San Francisco Bay community food web

February 4, 2009 proopnarine 1 comment

SFBay_Metanetwork_circo_green

Now that’s complex! This is a rendering of the metanetwork for the San Francisco Bay food web. The network consists of 163 nodes, each node being a guild. In total, they represent ~1,600 species of invertebrates and fish, as well as four nodes representing various types of autotrophic producers. There are 5,024 links or trophic interactions between the guilds. The dataset currently excludes birds and marine mammals. Those data are being incorporated even as I type! So, when faced with this level of complexity, how does one determine if the system is resilient, or vulnerable to the removal or addition of specific types of species, or can withstand the effects of climate change?

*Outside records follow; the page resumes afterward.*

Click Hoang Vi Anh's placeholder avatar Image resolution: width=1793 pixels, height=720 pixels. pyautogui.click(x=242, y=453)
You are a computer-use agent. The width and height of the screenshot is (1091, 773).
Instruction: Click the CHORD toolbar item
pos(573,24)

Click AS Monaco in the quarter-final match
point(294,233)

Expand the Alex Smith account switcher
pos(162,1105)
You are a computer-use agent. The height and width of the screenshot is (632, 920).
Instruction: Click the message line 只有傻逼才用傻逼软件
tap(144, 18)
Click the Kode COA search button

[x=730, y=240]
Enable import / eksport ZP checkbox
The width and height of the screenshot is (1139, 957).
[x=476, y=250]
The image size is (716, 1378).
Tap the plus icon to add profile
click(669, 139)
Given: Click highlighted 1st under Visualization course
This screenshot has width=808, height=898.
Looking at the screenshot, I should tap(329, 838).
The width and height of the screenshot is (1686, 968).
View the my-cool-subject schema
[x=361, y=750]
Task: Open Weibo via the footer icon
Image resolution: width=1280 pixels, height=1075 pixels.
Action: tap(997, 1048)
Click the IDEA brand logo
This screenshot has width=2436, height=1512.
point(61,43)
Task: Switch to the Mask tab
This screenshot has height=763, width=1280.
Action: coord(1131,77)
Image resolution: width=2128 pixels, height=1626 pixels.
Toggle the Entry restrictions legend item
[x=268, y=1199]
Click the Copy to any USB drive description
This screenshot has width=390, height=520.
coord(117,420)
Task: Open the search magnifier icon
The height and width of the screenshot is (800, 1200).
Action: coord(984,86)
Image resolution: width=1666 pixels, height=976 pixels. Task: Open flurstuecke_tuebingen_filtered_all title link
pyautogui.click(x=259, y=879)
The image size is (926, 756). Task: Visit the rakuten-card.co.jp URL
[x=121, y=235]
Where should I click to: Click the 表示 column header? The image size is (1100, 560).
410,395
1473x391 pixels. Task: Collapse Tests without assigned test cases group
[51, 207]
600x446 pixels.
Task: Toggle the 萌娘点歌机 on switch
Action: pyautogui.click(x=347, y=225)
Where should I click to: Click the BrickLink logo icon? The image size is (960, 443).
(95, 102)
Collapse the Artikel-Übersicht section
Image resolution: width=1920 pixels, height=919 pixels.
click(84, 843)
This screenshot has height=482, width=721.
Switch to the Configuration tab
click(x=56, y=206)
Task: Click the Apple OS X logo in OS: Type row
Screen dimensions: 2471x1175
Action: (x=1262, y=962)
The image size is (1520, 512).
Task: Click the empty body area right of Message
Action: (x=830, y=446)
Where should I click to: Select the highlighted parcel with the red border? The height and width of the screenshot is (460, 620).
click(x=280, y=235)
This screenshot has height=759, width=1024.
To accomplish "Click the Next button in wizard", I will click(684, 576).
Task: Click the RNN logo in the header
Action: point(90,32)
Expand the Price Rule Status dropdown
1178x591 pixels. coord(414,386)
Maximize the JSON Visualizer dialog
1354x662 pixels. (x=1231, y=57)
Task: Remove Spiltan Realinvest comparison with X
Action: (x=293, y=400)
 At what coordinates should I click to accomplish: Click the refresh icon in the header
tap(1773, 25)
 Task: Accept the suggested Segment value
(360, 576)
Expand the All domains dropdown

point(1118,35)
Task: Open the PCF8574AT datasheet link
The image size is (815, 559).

The figure was produced by one of my graduate students, Rachel Hertog, who has done a tremendous amount of work on this project, as well as the Dominican Republican paleocommunities. The data come almost entirely from the collections of the California Academy of Sciences, notably the Dept. of Invertebrate Zoology & Geology, and the Dept. of Ichthyology.

Nonlinear cascades

December 26, 2008 proopnarine Leave a comment

All the simulations described so far are of bottom-up perturbations to the basal level producer guilds. Network theory predicts that given networks such as food webs, with power law-like link distributions, the networks should be robust against random removal (extinction) of nodes, while being highly vulnerable to the removal (perhaps targeted) of highly linked (hub) nodes. This of course is a topological prediction, since it in no way incorporates dynamics of link strengths, compensatory modification of link strengths, or extinction thresholds (e.g. those Allee effects). Then, why do the CEG predictions and simulations of topological effects have a gradually, mildly exponential, rate of increase of secondary extinctions as the number of nodes removed is increased? The answer is two-part:

  1. The probability of link loss increases with the in-degree of the consumer. Therefore most of the links being lost at any given level of perturbation are lost by highly linked species. But those species are also the most resistant to extinction.
  2. The probability of secondary extinction increases almost linearly for consumers of very low degree, but almost not at all for the most highly linked species, until levels of perturbation are very high. Therefore most of the extinctions that occur at low to mid- levels of perturbation are of poorly connected species.

The nonlinear increase seen in the CEG simulations is therefore likely a response to a threshold being reached where highly linked consumers, though still robust to topological extinction, initiate significantly devastating top-down cascades because of compensatory increases of link or interaction strengths.

It is also therefore reasonable to hypothesize that very high levels of secondary extinction at low perturbation levels is the result of having a few highly connected, upper-level consumers. This could explain the great difference, at those perturbation levels, between the topological expectations and the simulations. Should low diversity communities, or communities with low diversities of high trophic level consumers, then be limited to those consumers being very specialized?